A top level probe into where the pension payments of NHS and other public sector workers, employed by Carillion, have ‘disappeared to.
Unite, the country’s largest union, said mystery surrounded the fate of the pensions’ contributions of thousands of workers who were employed on public sector contracts when Carillion collapsed last month. It is understood that Carillion workers last paid their pension contributions in December, but the money had not been received by the statutory pension schemes, and nor had the employer’s contributions.
It is also unclear exactly when the company last paid contributions into the required schemes for its workforce. Unite, with 100,000 members in the health service and members in other potentially affected sectors including the prison service, the Ministry of Defence and local government, said that queries about the contributions had been meet with a brick wall by the Insolvency Service and the special managers who have been appointed to deal with Carillion’s liquidation.
Now Unite is calling on Frank Field and Rachel Reeves, the respective chairs of the Work and Pensions, and the Business, Energy and Industrial Strategy (BEIS) select committees to launch an urgent probe into the final destination of the pension contributions, which could possibly be worth more than a million pounds.
Unite national officer for health Colenzo Jarrett-Thorpe said: “This is a matter of serious concern. Workers make contributions towards their retirement and have every right to expect that those contributions go to the rightful pension schemes. “We need to know what has happened to these payments, possibly involving more than a million pounds. At present, they appear to have mysteriously disappeared into the financial abyss.

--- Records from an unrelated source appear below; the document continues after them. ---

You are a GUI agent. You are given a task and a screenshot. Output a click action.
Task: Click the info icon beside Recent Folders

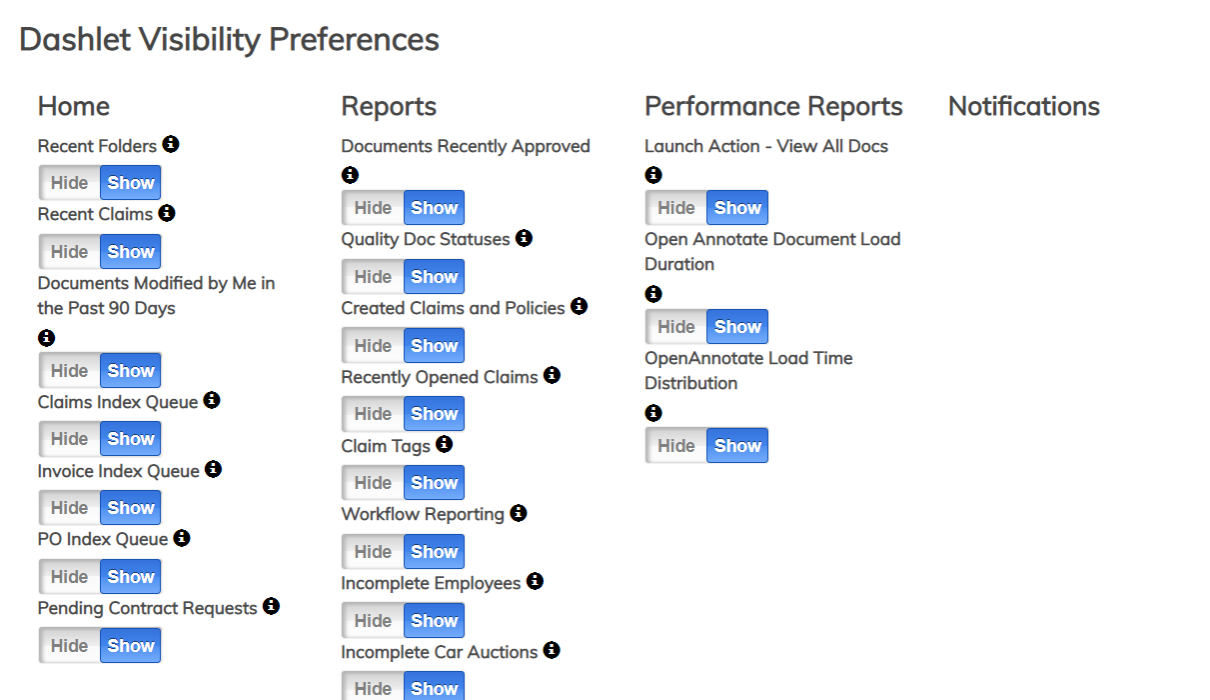pyautogui.click(x=171, y=144)
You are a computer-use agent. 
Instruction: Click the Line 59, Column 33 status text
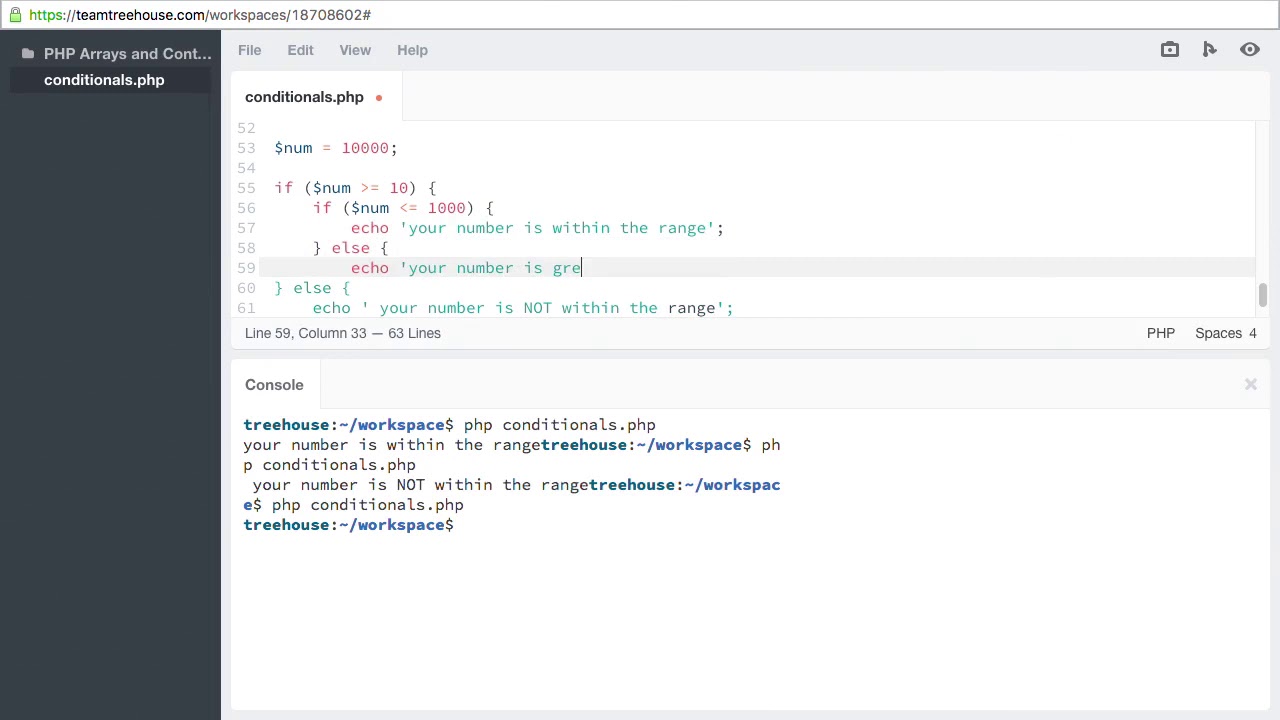305,333
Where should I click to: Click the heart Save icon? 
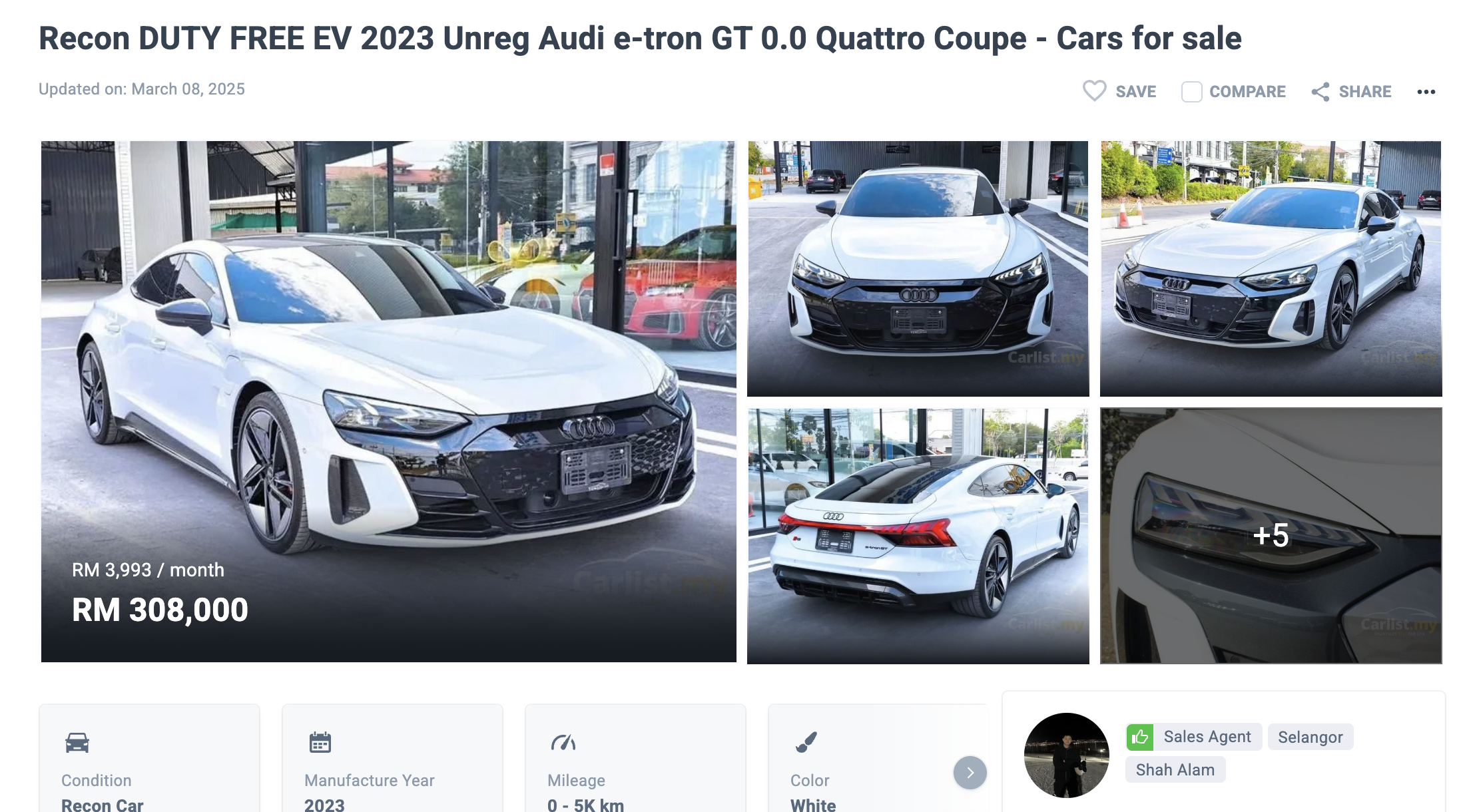[1094, 91]
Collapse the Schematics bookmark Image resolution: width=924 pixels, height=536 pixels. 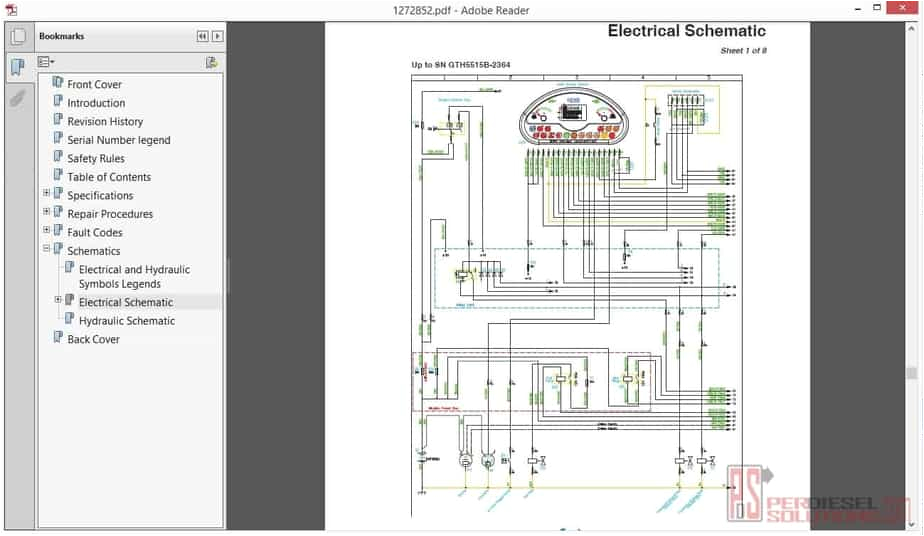point(46,250)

“Money has been taken from workers’ wages for their retirement and that money appears to have disappeared into the ether. Efforts by Unite to discover what has happened from the Insolvency Service has hit a brick wall – that’s why we are calling on the two select committees to redouble their efforts to get to the bottom of the financial debacle that was Carillion.
“The financial stewardship of Carillion in its last months was a prime example of out of control, feral capitalism.” Support for Unite’s stance came from Labour’s shadow minister for Labour Laura Pidcock who said at the Westminster Hall debate on Carillion yesterday (Wednesday 21 February): “Worryingly, I read yesterday that Unite the union has discovered that Carillion did not pay into the NHS pension scheme in December 2017, even though deductions were made from employees’ salaries. I should like to know what happened to those pension contributions.”